Va premesso che la plusvalenza tassata in qualità di reddito diverso non rappresenta una novità in assoluto. Attualmente, infatti, le plusvalenze vengono già tassate quando la compravendita coinvolge immobili acquistati o costruiti da non più di 5 anni, e comunque ad esclusione delle case “acquisite” per successione o di quelle che per la maggior parte del tempo tra l’acquisto/costruzione e la cessione siano state adibite ad abitazione principale. L’introduzione allora del 26% sulle plusvalenze ricavate dalla cessione di fabbricati ristrutturati col 110 allarga la geografia dell’imposta, inserendo anche la variabile della rivalutazione Istat sul costo di acquisto/costruzione qualora si rivenda dopo cinque anni, ma prima di dieci. Immaginiamo allora un paio di casi pratici

Plusvalenza immobili Superbonus: esempio 1

Se ad esempio ho acquistato una seconda casa nel 2022 per 200.000 euro e poi ho sostenuto dei costi di Sismabonus al 110% per 90.000 euro agevolati tramite sconto in fattura, più altri 20.000 euro di lavori non agevolati col 110, vendendo l’immobile nel 2024 a 400.000 euro, la plusvalenza verrà calcolata sottraendo la somma di 220.000 euro (cioè l’acquisto più la sola quota di lavori non agevolati) al prezzo ultimo di cessione di 400.000 euro, quindi pagherò un tassa pari a 46.800 euro (26% di 180.000), considerando che i 90.000 “pagati” tramite lo sconto in fattura saranno indetraibili nel calcolo della plusvalenza.

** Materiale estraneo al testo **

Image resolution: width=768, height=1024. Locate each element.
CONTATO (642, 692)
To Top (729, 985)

Plusvalenza immobili Superbonus: esempio 2

Il secondo esempio lo facciamo invece ipotizzando una cessione che avviene 10 anni dopo l’acquisto della casa. Supponendo un acquisto effettuato nel 2001 a 80.000 euro, e delle spese di Superbonus 110 per 70.000 euro nel 2021, agevolate con lo sconto in fattura, più altri 20.000 euro di ristrutturazione col bonus 50%, se il titolare vendesse nel 2024 a 240.000 euro, la plusvalenza verrebbe calcolata al 26% su un ammontare di 98.000 euro. Praticamente dal prezzo della cessione (240.000) bisognerebbe togliere sia la rivalutazione odierna, pari a 122.000 euro, dell’indice Istat rispetto agli 80.000 spesi più di 20 anni fa per acquistare l’immobile, sia i 20.000 euro di ristrutturazione non agevolati col 110: il risultato darebbe appunto 98.000 euro, il cui 26%, cioè 25.480 euro, costituirebbe la plusvalenza che il venditore andrebbe a pagare sulla cessione.